EL PADRE: Así que, si tú eres de Madrid, tú eres...
CLAUDIA: Requeteguapísima.

Y, claro, la niña tiene razón. La niña ha adelantado a su padre pasando del silogismo al entimema: si el cocido y Claudia son madrileños y el primero es algo requeteguapísimo...

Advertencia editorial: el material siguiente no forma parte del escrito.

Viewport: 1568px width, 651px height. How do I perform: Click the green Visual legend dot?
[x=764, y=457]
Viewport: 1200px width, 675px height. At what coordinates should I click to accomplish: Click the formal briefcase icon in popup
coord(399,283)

Estuve en el cine viendo la película "Bobby", que a mi señora le gustó, pero que a mí me pareció un episodio demasiado largo de la serie "Hotel". ¿Se acuerdan de aquella variante decadente de "Vacaciones en el mar" en la el principal defecto es que no contaba en su reparto con un negro sonriente con mostacho de Emiliano Zapata? En "Bobby" muchas historias comunes desembocan en un sólo hecho extraordinario: el asesinato de Robert F. Kennedy en el Hotel Ambassador de Los Ángeles. Esta estructura de película es la misma que la de grandes clásicos del cine de catástrofes: "El coloso en llamas", "Aeropuerto", "Avalancha"... Igualito. Al final, estás deseando que se lo carguen de una vez y cuando ves al futuro asesino, que se le reconoce perfectamente porque tiene cara de loco y de muy malo y porque suena una música de loco y de malo cuando, por fin, aparece, que tú piensas, porque se te ha pasado el efecto del Fortasec: "¡Dios! ¡Por fin se lo van a cargar! ¡Tengo que ir al cuarto de baño!".

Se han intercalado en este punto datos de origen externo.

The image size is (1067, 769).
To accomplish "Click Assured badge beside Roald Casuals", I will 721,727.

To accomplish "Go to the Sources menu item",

Efectivamente, se lo cargan. Perdonen que les cuente el final de la película. Uno, cuando se enfrenta a este tipo de historias con final predeterminado, siempre espera que el director lo cambie, le dé un giro sorpresa al final. Pero, no. El malo, que hace un papelón, se acerca a él en las cocinas del hotel y le dice: "Kennedy, hijo de puta" y bang, bang, bang, le endiña una ensalada de tiros que lo manda para el otro barrio, que es el único momento de la película en que el tipo que está sentado a tu lado en el cine deja de oír tus borborigmos estomacales.

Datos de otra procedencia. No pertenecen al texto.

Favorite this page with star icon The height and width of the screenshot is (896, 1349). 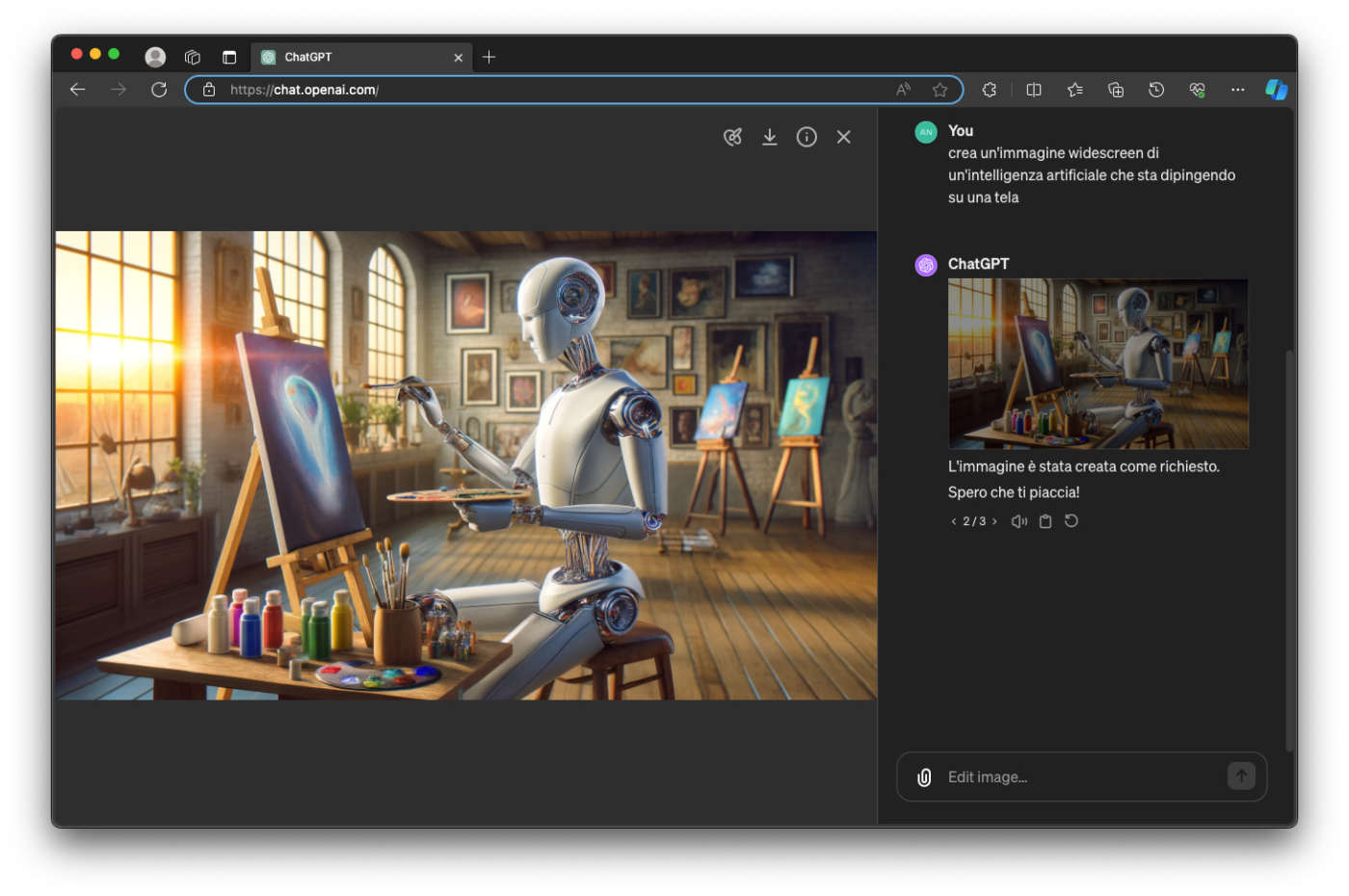[x=939, y=90]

Después, mientras se acaban de coser las historias hilvanadas durante la preparación del asesinato, protagonizadas por rutilantes estrellas del nivel de Anthony Hopkins, Helen Hunt, Martin Sheen, Demi Moore, Sharon Stone, Emilio Estevez, Laurence Fishburne, Frodo Bolsom... Digo, perdón, Elijah Wood... (en lo único en que verdaderamente la película supera a un capítulo de la serie "Hotel" es el reparto y en el tiempo de duración)... suena de fondo un discurso de Bobby absolutamente maravilloso, sobre el sueño americano, el carácter compasivo de Estados Unidos, la igualdad, la hermandad de razas y, claro, la bandera. Si hubiera sonado el himno en ese momento, no habría tenido más remedio que levantarme con el puño en el pecho lo cual, en cierto estado estomacal, habría sido bastante arriesgado: podría haber perdido el control del esfinter duodenal. Aunque siempre le podía haber dicho al de al lado:

-- Perdona, hombre. Es por la emoción.

Lo único bueno, bueno de la película de verdad de la buena es que citan una frase de Tácito al principio que da que pensar y que se puede, incluso, aplicar al momento político actual: "Hicieron un desierto y lo llamaron paz".

X. Bea-Murguía (ahora ya, mucho mejor, por cierto, gracias).

Es que, por no hacer, ni te explican por qué se lo cargaron. ¿Alguien lo sabe o lo miro en Google?